Inclusive teaching is not about lowering standards. Instead, it is about ensuring our students can work in a way that enables them to fulfil their academic potential by enabling them to work effectively in a way that is transparent, efficient, and flexible.
Rethinking the narrative of inclusivity
The term inclusion can be difficult to define and measure (Neely-Barnes and Elswick, 2016: 145), which can result in a lack of clarity regarding how to implement meaningful practical changes.
Whilst the motivation behind inclusive teaching is positive, in reality this can be problematic and daunting when teaching a large cohort of students with potentially very different needs. This is largely due to the fact that the dominant narrative on inclusion focuses on notions of ‘individual difference’. Therefore, the challenge for higher education, is to move beyond labels, which seek to categorise individual difference.
Patterns beyond labels
Many students from traditionally marginalised groups will face similar challenges in the context of learning in Higher Education. It is also important to note that these students do not experience distinctly different challenges than those of the wider student cohort. Rather, they often experience a more exaggerated version of the difficulties that all students face. Therefore, if we tailor our teaching and learning to meet the needs of this particular cohort, then all students will benefit. This becomes possible when we identify patterns in difficulty across three key areas of inclusion:
- Physical inclusion: this refers to the learning environment and access to learning. For example, ramp access to buildings; recording of lectures.
- Cultural inclusion: this refers to the content we teach and the examples we use. For example, having examples that are relevant to your students; decolonising curricula.
- Cognitive inclusion: this refers to how students assimilate, process, recall and synthesise the knowledge we impart. For example, breaking up lectures with interactive activities; mapping out steps in a process.
Applying the ‘Patterns Before Labels’ model
Explore how the Patterns Before Labels model can be used to support thinking and practice in particular areas of curriculum and teaching development:
Supporting the needs of all learners
The pyramid model shown here (adapted from Wray, 2018) provides a useful way of conceptualising how to best support students. As well as the type of support a student requires, it can also be useful to think about the level of support needed. This can help to clarify expectations for staff and students and enables you to provide support which is more flexible and responsive, according to students’ potentially fluctuating support needs.
General approaches to teaching and learning
Inclusive practice can be developed as part of your general teaching and learning provision (the bottom tier of the pyramid model). Embedded inclusive approaches will support all students to succeed and promote opportunities for learning which are effective, efficient, and flexible. Developing inclusive practice will also help to anticipate student needs which will, in turn, reduce the need to make adjustments for individual students.
Tailored provision for individual students based on specific needs
In addition to general approaches to inclusive teaching and learning, student Disability Action Plans (DAPs) outline individual adjustments associated with specific support labels which will enable them to fully access and engage with the curriculum (middle tier).

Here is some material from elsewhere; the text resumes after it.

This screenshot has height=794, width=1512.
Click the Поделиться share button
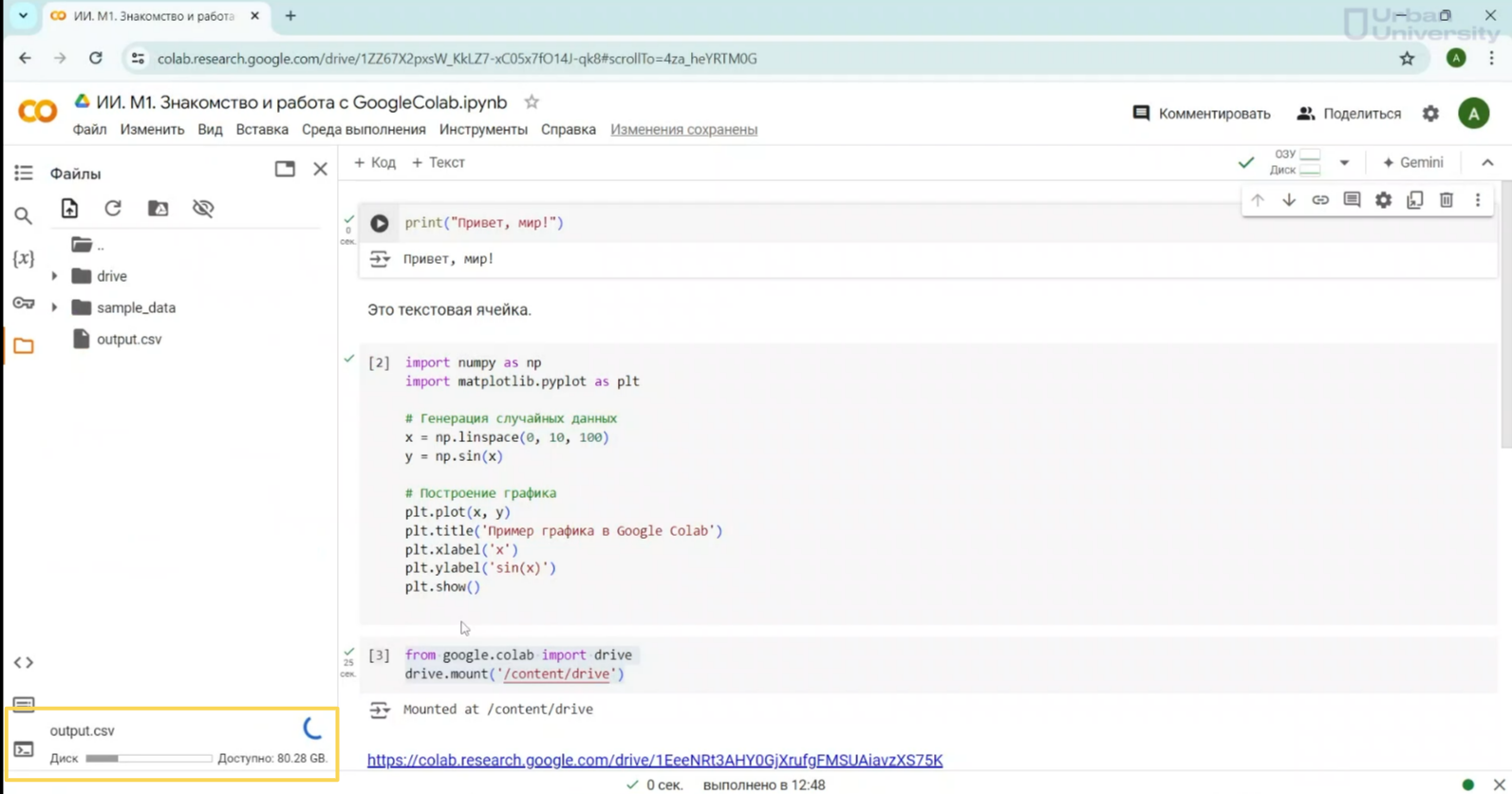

Signposting for specialised support
As well as supporting your students within the curriculum, there are various professional services which can provide additional support to students (upper tier). A student’s support needs may fluctuate over time and it may be necessary to signpost students to further support. For example, students with a DAP may also be able to access specialised provision to support them such as mentoring or study skills. Students may also require access to specialised provision such as counselling.